Yesterday I had a panic attack after discovering a succesful website that attracts thousands of followers. The guy behind this blog crafts well-written, insightful articles. Everybody loves what he does and he does it much better than me, that’s for sure.
While I was browsing his statistics I kept comparing the size of my blog versus his (sounds pathetic?).
I was simply curious at first, then increasingly jealous. As it turns out, the bottom line of my investigation was pretty straightforward: “his audience is huge, and mine very small”.
No guy wants to come to that kind of conclusion, in any context… I’m sure my male readers will understand that feeling, (others might be appalled by my lack of maturity, that’s OK).
My self-esteem is easily damaged, it still collapses for no reason.

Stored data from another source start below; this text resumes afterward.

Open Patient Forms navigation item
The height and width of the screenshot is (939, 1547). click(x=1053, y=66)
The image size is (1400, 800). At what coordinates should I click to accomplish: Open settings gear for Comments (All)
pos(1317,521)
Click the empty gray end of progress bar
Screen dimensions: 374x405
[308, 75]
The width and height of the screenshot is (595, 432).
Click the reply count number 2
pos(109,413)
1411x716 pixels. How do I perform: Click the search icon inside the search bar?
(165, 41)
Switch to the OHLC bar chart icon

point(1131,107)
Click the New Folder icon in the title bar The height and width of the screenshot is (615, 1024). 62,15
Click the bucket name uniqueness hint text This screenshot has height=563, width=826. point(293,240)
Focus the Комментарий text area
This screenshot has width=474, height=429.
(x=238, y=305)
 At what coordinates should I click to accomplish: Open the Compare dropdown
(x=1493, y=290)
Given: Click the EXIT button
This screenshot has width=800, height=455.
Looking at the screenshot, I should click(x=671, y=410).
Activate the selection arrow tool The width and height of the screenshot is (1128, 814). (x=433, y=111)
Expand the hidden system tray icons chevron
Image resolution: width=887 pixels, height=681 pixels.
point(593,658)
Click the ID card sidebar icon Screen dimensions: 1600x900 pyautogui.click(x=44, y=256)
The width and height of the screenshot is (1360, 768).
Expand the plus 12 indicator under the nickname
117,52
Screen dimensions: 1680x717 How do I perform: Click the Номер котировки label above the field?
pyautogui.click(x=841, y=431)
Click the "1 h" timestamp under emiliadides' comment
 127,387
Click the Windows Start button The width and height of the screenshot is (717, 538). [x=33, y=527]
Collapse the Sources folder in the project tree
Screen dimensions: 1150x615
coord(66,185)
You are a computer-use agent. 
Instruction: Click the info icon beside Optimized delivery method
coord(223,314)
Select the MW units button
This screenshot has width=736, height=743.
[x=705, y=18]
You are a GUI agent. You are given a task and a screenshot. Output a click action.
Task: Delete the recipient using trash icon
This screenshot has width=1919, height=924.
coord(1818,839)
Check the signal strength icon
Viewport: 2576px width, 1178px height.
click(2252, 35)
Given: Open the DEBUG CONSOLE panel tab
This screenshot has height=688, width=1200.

Here, seeing that someone else’s job was better than mine was enough to contemplate an early retirement from blogging.
But I’m getting old and I no longer have the desire to beat myself up, every form of depression and masochism loses its appeal after a certain age, so I decided to shift perspective.
In the end, here’s how I chose to approach the situation: “Yes, his blog is better than mine, but isn’t it an opportunity to learn from him?”. Sure, I could have remained in the self-hatred mode, but I picked a more positive outlook since it opened doors to creativity, instead of shutting them down.
Since 10 years, I’ve been busy cutting down on stress, Anger, Jealousy and self-criticism. That mental decluttering process or Emotional Minimalism liberated lots of energy in my life, some of the surplus goes into this blog, actually.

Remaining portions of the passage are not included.